*Supplied text*:
•••

16. So Zedekiah the king swore secretly unto Jeremiah, saying, As the Lord liveth, that made us this soul, I will not put thee to death, neither will I give thee into the hand of these men that seek thy life.
16. Et juravit rex Zedechias Jeremiae in secreto, dicens, Vivit Jehova, qui fecit nobis animam hanc, si interfecero te, et si tradidero te in manum istorum qui quaerunt animam tuam.
The king, desirous of having a new revelation, promised safety to the Prophet by an oath. He then swore that he would not take revenge, though he might be displeased with the Prophet's answer he might indeed have conjectured, though Jeremiah had not expressly said anything, that the answer would be unfavorable, and by no means agreeable to his wishes. For if some pleasant and joyful oracle had been given to the Prophet, he would not have made a preface respecting his own danger, and the wrath of the king, and also respecting his obstinacy. Zedekiah then could have concluded, that nothing but what was sad could be expected. For this reason he made an oath, that whatever might be the answer, he would not be so offended as to cause any harm to the Prophet.

•••

*Material provided*:
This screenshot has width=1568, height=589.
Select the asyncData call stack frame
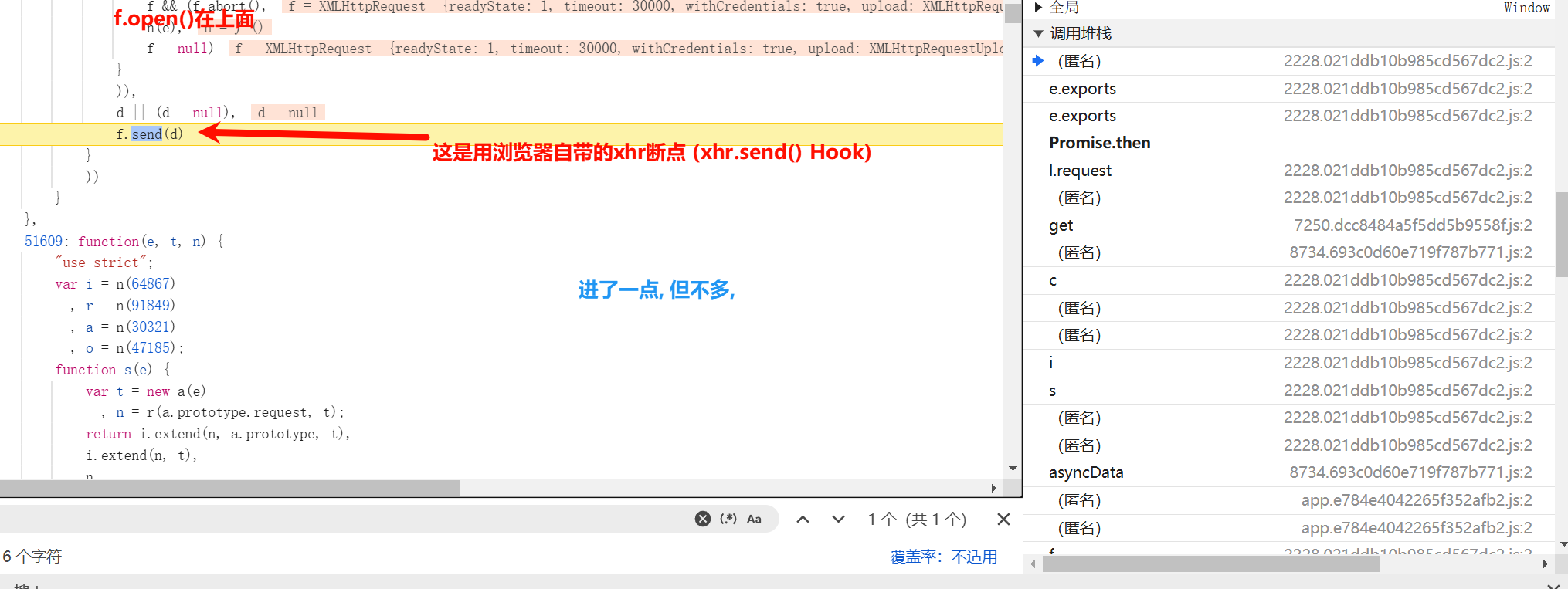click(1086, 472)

•••

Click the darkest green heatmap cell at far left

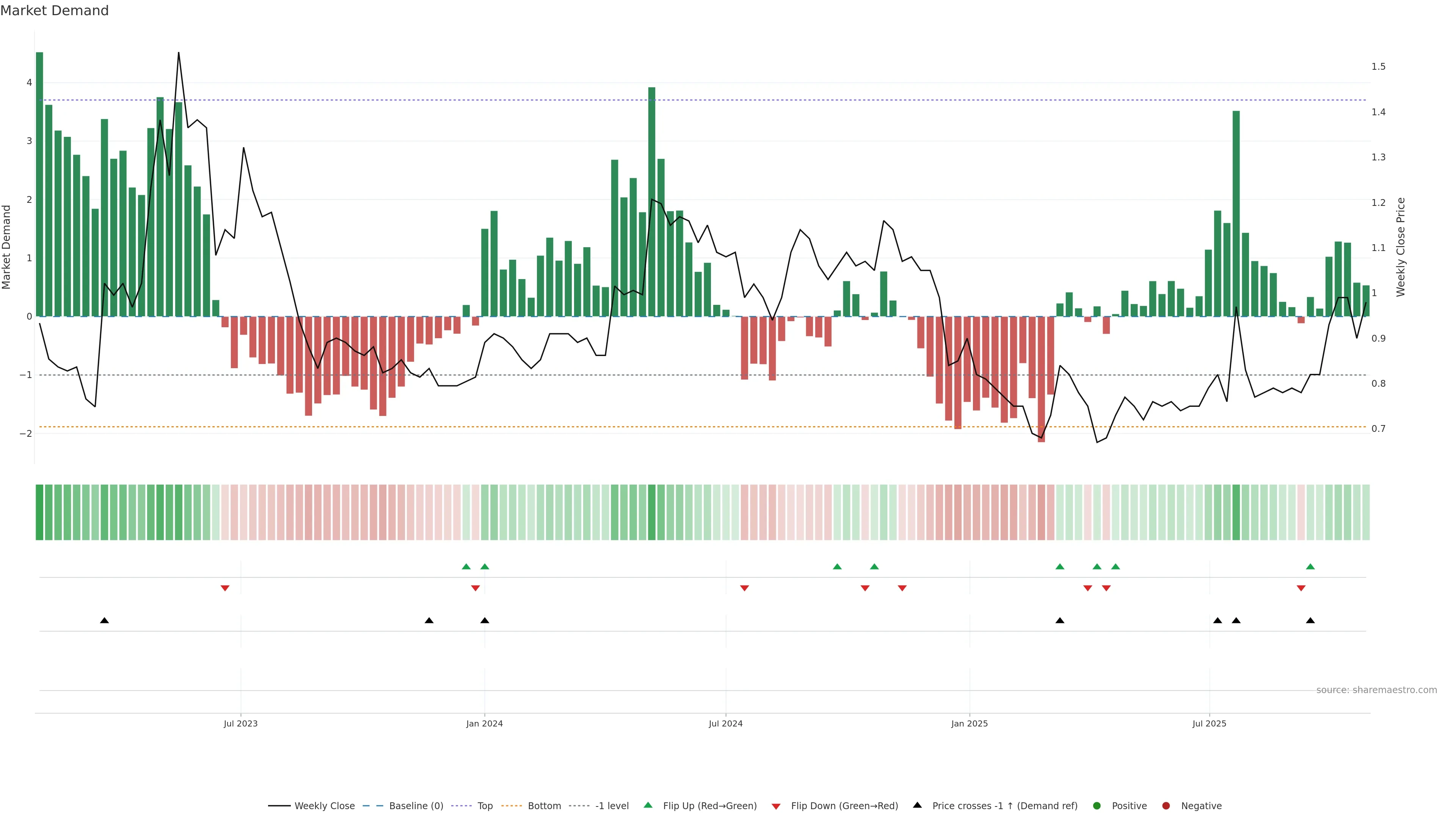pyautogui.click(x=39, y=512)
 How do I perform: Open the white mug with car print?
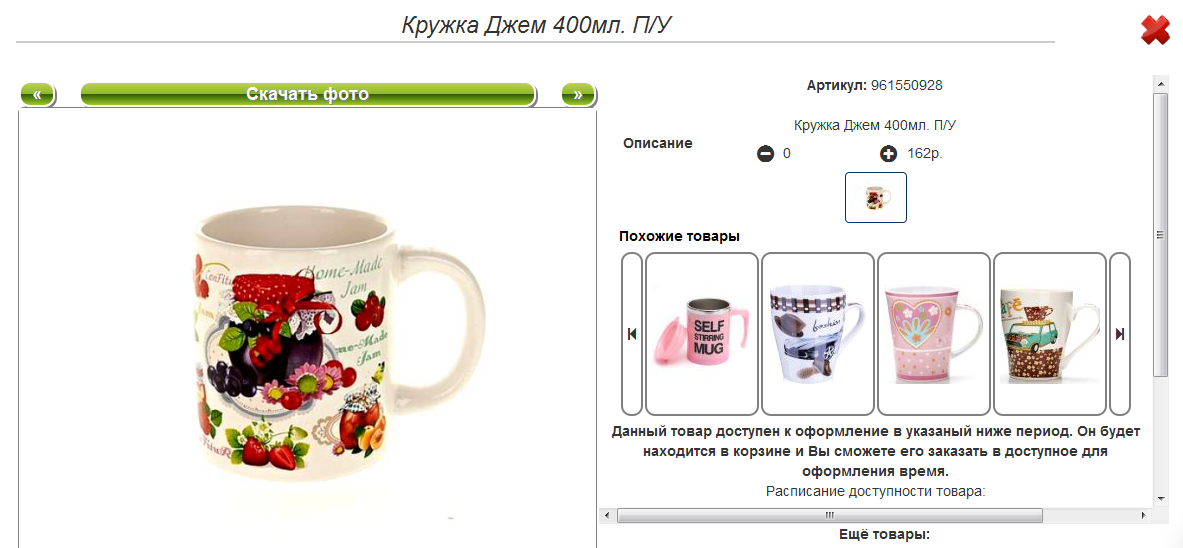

•••

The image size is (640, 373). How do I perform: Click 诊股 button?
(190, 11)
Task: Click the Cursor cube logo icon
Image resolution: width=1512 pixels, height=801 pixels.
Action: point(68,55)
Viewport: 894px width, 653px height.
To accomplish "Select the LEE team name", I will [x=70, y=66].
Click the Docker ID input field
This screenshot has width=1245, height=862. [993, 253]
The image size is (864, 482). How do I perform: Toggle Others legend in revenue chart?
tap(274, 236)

•••

*Request*:
Answer these questions about the passage on Zedekiah's oath above:
1. In the English verse, into whose hand does Zedekiah swear he will not give Jeremiah?
2. What name does the Latin verse use for the Lord?
3. According to the commentary, what was the king eager to have?

*Answer for the task*:
1. The hand of these men that seek Jeremiah's life.
2. Jehova.
3. A new revelation.